Selon les autorités syriennes, des affrontements ont éclaté entre l'armée et un groupe de terroristes. L'agence de presse officielle Sana n'a donné aucun bilan, déclarant simplement qu'il y avait de lourdes pertes dans les rangs des « terroristes » et que trois soldats avaient été tués. Selon un témoin cité par Sana, les habitants auraient vécu un cauchemar lorsque des groupes terroristes armés ont attaqué le village. Les unités de sécurité disent avoir « combattu les terroristes, leur infligeant de lourdes pertes, en faisant certains prisonniers, confisquant leurs armes, parmi lesquelles des mitrailleuses de facture israélienne ».

Les autorités syriennes ont mis en cause la responsabilité de médias étrangers, pointant les chaînes satellitaires al-Jazira et al-Arabiya, qu’elles accusent régulièrement de manipuler l'opinion publique contre le régime syrien. Ce type d'actes intervient souvent à la veille de réunions internationales, souligne l’agence officielle. C'est encore le cas, puisque le Conseil de sécurité se réunit depuis jeudi afin de discuter de la poursuite mission des observateurs, voire d'éventuelles sanctions que souhaitent imposer les Occidentaux mais auxquelles se refusent Russie et Chine.

Propositions divergentes au Conseil de Sécurité

La mission des observateurs de l’ONU et de la Ligue arabe arrive à expiration le 20 juillet. Deux propositions circulent mais les avis sont très divergents. La Russie, principal allié de la Syrie, refuse toute référence au Chapitre VII de la Charte des Nations unies qui rendrait les résolutions contraignantes et pourrait déboucher sur l'usage de la force contre Damas en cas de non-respect de la résolution. Moscou se contente de proposer que la mission des observateurs soit renouvelée.

En revanche, la Grande-Bretagne a présenté une résolution que soutiennent notamment les Etats-Unis, la France, et qui donne dix jours au régime pour retirer ses troupes et les armes lourdes des villes, sous peine de sanctions diplomatiques et économiques. Les discussions se poursuivent ce vendredi.

L'opposition demande une intervention humanitaire

Pendant ce temps, le Conseil national syrien (CNS, un des principaux groupes d’opposition) ou encore Michel Kilo (figure emblématique de la lutte pour la démocratie en Syrie) se sont rendus séparément en visite à Moscou pour tenter d'infléchir la position de la Russie, alliée de Damas… mais sans succès.

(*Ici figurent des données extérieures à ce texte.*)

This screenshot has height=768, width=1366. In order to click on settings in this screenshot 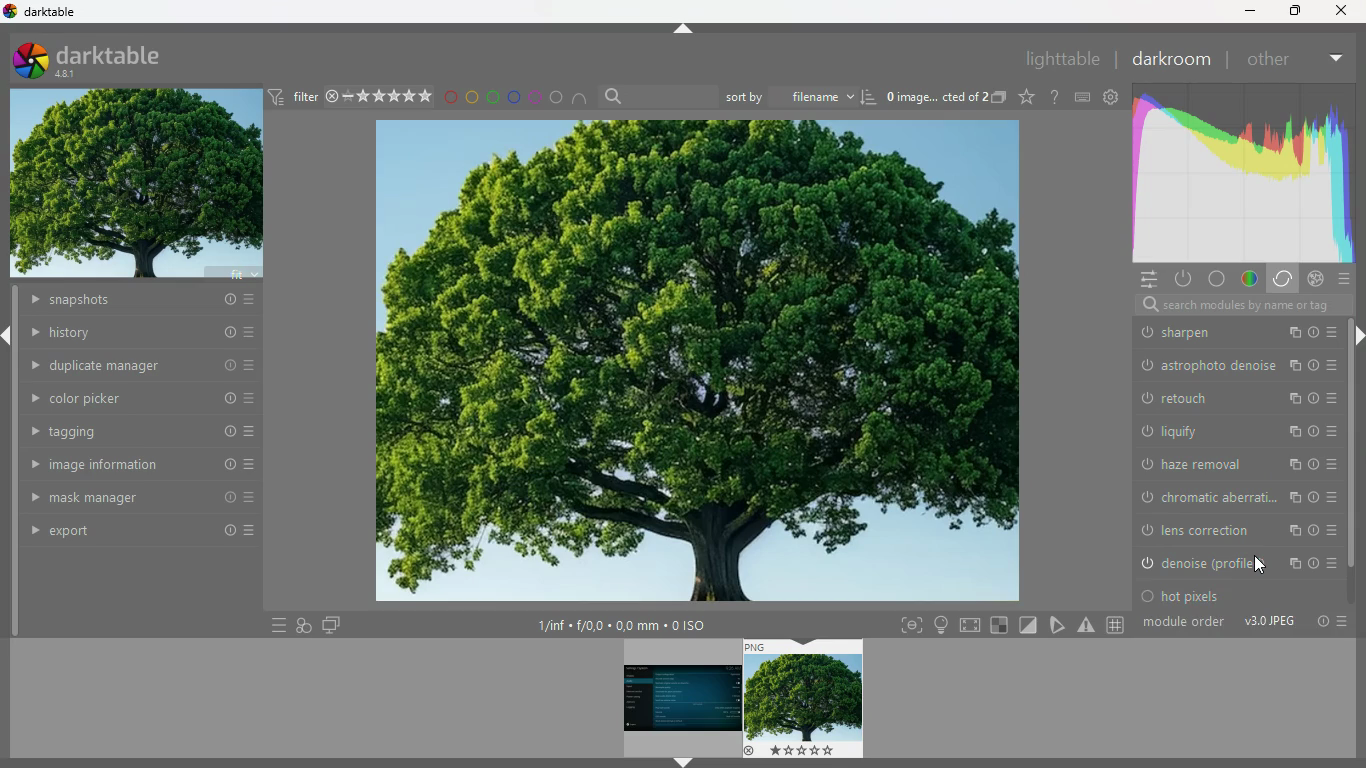, I will do `click(1114, 97)`. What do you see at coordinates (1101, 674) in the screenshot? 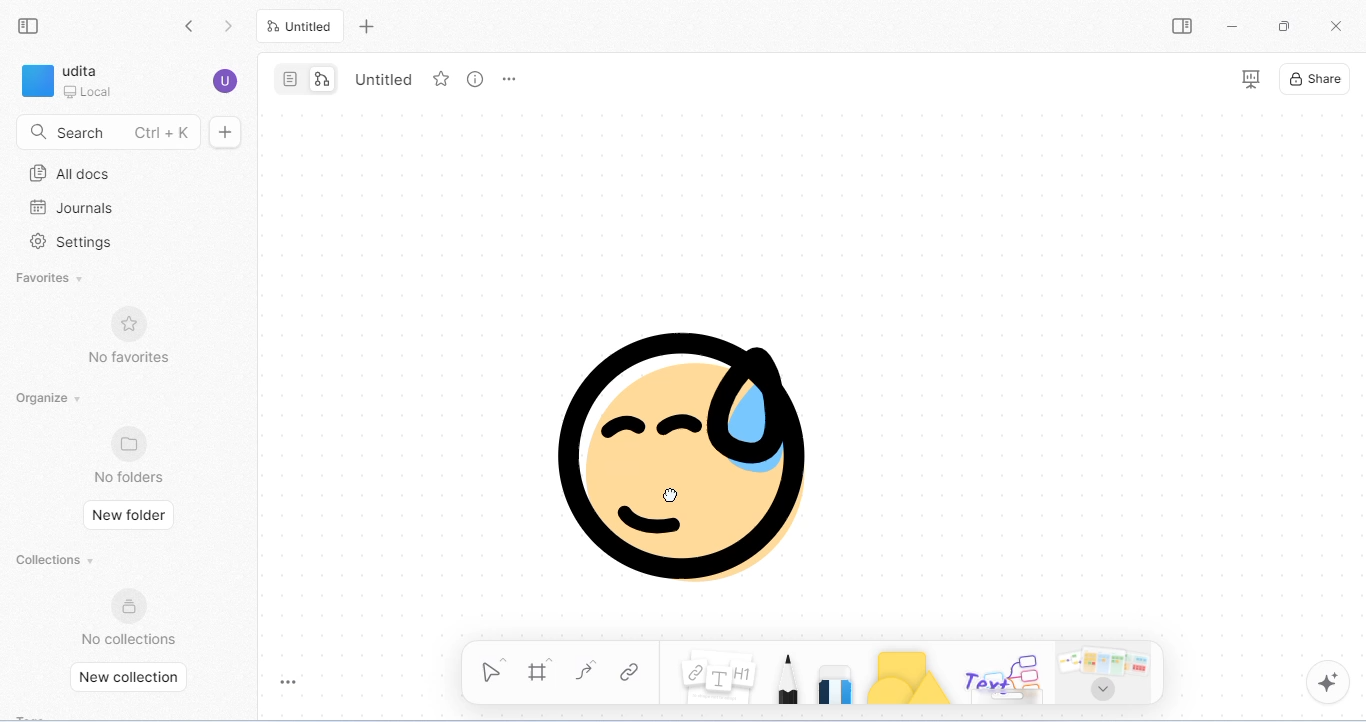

Michel Kilo avait déclaré lundi : « Nous considérons qu’il est dans l’intérêt de la Russie (de parvenir à) la stabilisation de la situation ». Lui-même veut que la transition soit mise en œuvre, sans Bachar el-Assad « et sa clique », et pour cela « les Russes doivent comprendre que ce n’est pas dans leur intérêt de continuer sur leur position, et qu’ils sont devenus partie prenante dans le conflit » .

Le CNS veut aller plus loin. Pour l'organe de l'opposition, Kofi Annan, la Russie et l’Iran, par leur inaction, sont responsables de cette tuerie de Treimsa, faisant allusion à la tournée de Kofi Annan cette semaine entre Damas, Bagdad et Téhéran.

Les observateurs prêts à se rendre à Treimsa

L’émissaire conjoint des Nations unies et de la Ligue arabe Kofi Annan a réagi en condamnant les atrocités. « Ceci est une violation avec les engagements du gouvernement de cesser l’utilisation des armes lourdes dans des zones habitées et de ses engagements sur le plan en six points ». Le général Robert Mood (le chef des observateurs en Syrie) a quant à lui déclaré lors d’une conférence de presse que « s'il y a un véritable cessez-le-feu, l'UNSMIS est prête à s'y rendre et vérifier les faits ».